** PROVIDED RECORDS follows **

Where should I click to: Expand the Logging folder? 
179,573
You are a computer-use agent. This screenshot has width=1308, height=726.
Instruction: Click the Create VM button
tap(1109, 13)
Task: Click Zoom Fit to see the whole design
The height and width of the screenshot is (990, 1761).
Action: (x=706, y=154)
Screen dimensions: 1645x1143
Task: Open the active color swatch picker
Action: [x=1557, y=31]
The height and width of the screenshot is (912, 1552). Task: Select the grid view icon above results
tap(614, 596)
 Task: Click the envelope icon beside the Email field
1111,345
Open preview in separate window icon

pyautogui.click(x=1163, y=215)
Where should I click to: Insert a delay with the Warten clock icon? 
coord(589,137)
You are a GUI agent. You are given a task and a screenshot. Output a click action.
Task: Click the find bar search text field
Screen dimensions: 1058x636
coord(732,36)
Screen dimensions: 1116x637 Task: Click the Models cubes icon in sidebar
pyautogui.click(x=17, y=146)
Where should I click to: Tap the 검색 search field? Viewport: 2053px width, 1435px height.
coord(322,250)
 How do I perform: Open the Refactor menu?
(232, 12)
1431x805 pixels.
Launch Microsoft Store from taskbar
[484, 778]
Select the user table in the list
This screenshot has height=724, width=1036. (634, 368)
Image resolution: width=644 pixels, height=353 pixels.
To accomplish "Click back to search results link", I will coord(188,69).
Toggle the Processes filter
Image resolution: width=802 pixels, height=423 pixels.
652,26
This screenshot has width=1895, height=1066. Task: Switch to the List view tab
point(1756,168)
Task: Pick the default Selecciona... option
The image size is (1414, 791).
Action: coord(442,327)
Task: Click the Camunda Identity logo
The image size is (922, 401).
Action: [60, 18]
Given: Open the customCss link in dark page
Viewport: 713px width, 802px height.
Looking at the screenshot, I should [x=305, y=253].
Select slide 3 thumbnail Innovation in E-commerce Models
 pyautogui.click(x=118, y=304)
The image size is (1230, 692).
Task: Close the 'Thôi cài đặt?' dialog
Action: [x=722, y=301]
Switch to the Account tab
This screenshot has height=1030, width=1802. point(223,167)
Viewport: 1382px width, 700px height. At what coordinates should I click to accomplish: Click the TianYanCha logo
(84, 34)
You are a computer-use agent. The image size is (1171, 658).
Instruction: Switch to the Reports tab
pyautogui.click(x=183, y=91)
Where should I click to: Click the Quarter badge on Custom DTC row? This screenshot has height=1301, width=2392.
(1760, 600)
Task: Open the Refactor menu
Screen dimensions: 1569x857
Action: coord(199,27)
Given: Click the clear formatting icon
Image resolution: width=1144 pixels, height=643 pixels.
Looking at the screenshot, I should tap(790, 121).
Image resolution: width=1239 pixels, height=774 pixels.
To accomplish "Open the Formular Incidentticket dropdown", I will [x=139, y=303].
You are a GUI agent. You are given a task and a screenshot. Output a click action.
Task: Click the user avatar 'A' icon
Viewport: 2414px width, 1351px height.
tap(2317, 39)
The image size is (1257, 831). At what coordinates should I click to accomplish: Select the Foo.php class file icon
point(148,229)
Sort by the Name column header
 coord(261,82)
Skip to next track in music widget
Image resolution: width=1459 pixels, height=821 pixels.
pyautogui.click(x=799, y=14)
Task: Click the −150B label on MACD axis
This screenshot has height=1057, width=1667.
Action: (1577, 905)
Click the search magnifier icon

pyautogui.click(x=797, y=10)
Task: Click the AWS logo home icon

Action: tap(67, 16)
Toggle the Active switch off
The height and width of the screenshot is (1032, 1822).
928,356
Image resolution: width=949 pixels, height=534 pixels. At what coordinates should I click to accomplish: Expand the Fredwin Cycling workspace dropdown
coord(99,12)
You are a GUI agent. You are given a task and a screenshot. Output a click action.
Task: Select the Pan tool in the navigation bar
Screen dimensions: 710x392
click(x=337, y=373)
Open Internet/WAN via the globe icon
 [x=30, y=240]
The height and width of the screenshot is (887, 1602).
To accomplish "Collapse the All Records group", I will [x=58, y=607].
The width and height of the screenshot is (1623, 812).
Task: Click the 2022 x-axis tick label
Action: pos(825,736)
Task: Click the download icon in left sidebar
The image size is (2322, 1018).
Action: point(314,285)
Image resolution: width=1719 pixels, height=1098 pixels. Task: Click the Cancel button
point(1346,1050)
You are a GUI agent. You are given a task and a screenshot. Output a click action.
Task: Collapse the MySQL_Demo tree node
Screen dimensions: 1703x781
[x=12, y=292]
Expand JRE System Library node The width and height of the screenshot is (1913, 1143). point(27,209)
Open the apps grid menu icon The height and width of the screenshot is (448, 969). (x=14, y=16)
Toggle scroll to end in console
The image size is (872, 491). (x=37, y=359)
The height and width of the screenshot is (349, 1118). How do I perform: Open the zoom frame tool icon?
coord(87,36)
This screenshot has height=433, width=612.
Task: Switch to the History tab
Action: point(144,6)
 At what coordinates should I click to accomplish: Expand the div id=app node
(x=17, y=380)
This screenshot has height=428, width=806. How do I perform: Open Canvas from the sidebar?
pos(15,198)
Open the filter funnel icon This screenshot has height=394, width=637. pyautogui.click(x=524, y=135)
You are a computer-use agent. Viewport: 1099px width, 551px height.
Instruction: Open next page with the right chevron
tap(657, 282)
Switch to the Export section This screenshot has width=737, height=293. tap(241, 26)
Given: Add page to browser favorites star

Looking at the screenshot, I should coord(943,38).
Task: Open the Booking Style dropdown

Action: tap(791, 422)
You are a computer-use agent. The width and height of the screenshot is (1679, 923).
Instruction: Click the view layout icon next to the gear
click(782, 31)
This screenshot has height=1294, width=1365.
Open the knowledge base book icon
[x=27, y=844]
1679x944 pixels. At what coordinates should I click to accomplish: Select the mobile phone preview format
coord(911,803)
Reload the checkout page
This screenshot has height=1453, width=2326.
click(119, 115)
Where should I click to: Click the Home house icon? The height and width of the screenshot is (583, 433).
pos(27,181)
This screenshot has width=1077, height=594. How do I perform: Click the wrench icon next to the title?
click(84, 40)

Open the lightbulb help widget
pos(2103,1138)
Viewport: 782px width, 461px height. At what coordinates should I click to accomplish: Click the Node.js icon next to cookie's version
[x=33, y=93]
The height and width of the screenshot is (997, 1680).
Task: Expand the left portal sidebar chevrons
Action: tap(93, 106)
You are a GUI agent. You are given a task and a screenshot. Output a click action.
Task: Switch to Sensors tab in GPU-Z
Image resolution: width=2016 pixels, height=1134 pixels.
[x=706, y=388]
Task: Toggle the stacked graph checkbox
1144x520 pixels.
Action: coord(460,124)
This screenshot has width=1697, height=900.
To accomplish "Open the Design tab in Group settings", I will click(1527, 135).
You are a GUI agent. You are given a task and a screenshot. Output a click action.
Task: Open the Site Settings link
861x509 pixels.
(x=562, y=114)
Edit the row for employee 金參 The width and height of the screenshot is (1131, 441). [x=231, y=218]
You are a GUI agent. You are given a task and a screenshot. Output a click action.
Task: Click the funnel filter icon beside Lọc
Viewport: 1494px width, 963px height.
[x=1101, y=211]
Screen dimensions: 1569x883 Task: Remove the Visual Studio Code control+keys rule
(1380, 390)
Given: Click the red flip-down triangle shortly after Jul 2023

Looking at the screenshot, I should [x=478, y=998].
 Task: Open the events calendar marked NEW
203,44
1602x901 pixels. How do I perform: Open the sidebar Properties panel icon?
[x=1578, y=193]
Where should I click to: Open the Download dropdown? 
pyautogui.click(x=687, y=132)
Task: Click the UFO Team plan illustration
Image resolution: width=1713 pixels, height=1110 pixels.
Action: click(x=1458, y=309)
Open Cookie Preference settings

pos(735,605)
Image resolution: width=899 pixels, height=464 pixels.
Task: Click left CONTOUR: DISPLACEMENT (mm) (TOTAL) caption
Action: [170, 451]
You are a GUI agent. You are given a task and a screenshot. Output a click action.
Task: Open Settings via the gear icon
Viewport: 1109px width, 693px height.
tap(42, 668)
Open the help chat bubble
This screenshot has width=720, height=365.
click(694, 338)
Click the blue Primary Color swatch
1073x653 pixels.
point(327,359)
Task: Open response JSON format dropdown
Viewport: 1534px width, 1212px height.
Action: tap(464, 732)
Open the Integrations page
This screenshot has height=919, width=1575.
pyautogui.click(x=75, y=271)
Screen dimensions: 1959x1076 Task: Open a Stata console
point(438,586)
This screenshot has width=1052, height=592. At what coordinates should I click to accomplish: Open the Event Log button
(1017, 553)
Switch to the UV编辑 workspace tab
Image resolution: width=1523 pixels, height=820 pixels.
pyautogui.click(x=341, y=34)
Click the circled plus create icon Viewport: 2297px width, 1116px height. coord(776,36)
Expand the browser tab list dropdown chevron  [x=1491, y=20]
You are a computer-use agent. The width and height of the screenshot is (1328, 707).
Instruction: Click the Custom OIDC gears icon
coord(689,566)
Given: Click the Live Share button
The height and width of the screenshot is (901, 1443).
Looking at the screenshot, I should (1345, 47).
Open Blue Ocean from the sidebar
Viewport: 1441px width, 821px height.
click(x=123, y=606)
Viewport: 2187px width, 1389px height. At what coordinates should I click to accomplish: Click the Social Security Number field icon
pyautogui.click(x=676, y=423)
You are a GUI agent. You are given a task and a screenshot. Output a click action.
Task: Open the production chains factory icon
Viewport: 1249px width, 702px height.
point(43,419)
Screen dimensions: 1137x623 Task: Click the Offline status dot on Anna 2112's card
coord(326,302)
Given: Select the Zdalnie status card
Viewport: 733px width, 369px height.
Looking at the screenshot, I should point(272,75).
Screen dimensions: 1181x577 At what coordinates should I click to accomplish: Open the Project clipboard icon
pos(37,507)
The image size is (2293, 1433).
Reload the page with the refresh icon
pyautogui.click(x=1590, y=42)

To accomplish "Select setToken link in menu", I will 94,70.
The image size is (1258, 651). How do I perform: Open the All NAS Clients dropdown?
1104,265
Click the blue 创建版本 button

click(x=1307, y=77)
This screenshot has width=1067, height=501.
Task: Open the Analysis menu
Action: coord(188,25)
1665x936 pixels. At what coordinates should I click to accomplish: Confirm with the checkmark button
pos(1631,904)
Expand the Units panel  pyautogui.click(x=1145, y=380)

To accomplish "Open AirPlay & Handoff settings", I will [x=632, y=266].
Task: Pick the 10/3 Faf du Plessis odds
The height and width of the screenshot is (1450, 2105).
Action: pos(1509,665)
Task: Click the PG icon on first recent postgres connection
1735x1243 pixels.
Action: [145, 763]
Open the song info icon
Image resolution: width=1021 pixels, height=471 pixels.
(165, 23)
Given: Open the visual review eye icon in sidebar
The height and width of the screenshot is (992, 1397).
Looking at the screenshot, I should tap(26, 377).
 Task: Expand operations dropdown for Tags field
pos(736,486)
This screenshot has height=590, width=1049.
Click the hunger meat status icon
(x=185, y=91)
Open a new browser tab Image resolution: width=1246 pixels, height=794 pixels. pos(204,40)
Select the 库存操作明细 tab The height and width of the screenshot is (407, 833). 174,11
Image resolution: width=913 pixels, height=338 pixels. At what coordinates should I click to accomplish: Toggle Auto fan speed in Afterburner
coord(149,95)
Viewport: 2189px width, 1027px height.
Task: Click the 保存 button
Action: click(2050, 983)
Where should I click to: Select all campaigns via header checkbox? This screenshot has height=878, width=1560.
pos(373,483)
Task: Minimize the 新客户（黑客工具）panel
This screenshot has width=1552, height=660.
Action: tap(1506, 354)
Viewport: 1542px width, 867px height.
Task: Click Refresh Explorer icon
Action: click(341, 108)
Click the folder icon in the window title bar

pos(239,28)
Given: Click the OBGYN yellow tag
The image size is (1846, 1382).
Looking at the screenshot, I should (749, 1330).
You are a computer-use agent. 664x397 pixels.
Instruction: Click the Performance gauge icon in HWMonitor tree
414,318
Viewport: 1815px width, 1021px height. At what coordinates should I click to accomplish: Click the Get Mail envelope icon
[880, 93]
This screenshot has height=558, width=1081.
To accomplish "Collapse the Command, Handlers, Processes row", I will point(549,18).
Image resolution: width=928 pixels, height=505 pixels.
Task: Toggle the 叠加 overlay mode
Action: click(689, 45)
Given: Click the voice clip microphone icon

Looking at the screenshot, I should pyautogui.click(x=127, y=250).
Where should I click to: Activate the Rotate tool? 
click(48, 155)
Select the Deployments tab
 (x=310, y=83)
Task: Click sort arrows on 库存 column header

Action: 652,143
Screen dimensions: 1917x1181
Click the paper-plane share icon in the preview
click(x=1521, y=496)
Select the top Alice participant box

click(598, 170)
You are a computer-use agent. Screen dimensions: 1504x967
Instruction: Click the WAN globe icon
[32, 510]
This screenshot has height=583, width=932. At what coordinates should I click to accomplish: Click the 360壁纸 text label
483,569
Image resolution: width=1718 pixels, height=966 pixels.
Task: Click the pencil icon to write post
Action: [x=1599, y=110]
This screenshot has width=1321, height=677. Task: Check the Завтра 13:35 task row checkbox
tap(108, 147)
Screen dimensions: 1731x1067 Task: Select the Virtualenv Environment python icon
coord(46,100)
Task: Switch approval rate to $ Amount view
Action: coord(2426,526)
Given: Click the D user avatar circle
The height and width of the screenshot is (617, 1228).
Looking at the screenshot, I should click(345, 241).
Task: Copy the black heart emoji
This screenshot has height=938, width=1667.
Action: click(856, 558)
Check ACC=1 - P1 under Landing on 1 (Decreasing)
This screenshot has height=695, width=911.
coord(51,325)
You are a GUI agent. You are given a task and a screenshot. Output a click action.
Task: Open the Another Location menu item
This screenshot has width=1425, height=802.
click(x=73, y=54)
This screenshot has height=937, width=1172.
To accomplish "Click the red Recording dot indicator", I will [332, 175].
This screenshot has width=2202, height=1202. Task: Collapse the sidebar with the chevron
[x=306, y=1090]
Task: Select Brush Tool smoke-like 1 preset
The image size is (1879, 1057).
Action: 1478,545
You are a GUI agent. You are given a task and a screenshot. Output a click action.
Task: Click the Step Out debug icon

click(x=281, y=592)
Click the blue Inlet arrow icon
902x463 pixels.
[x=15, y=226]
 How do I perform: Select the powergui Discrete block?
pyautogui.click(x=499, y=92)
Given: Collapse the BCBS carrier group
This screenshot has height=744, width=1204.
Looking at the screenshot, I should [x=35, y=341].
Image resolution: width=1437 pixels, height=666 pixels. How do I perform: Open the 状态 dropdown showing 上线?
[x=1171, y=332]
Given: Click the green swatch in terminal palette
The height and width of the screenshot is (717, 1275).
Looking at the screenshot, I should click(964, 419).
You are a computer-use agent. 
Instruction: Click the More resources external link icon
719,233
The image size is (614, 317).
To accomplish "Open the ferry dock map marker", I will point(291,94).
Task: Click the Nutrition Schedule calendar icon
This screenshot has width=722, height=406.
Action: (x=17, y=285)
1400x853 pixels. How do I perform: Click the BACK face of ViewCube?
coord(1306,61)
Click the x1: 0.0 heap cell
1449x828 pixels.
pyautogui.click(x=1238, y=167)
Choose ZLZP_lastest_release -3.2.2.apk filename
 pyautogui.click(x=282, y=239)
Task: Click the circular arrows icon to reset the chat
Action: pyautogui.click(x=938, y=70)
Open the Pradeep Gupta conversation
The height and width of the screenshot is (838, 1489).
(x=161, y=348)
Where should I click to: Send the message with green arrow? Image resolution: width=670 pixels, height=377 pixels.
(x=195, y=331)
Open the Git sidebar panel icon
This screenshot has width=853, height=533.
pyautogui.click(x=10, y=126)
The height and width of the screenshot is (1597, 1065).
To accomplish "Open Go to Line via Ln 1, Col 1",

** End of PROVIDED RECORDS **

DESCRIPTION OF THE TASK: The lines above that include "computer" should each be listed.

TASK OUTPUT:
You are a computer-use agent. This screenshot has width=1308, height=726.
You are a computer-use agent. The image size is (1171, 658).
You are a computer-use agent. Viewport: 1099px width, 551px height.
You are a computer-use agent. The width and height of the screenshot is (1679, 923).
You are a computer-use agent. The width and height of the screenshot is (1328, 707).
You are a computer-use agent. 664x397 pixels.
You are a computer-use agent. Screen dimensions: 1504x967
You are a computer-use agent. 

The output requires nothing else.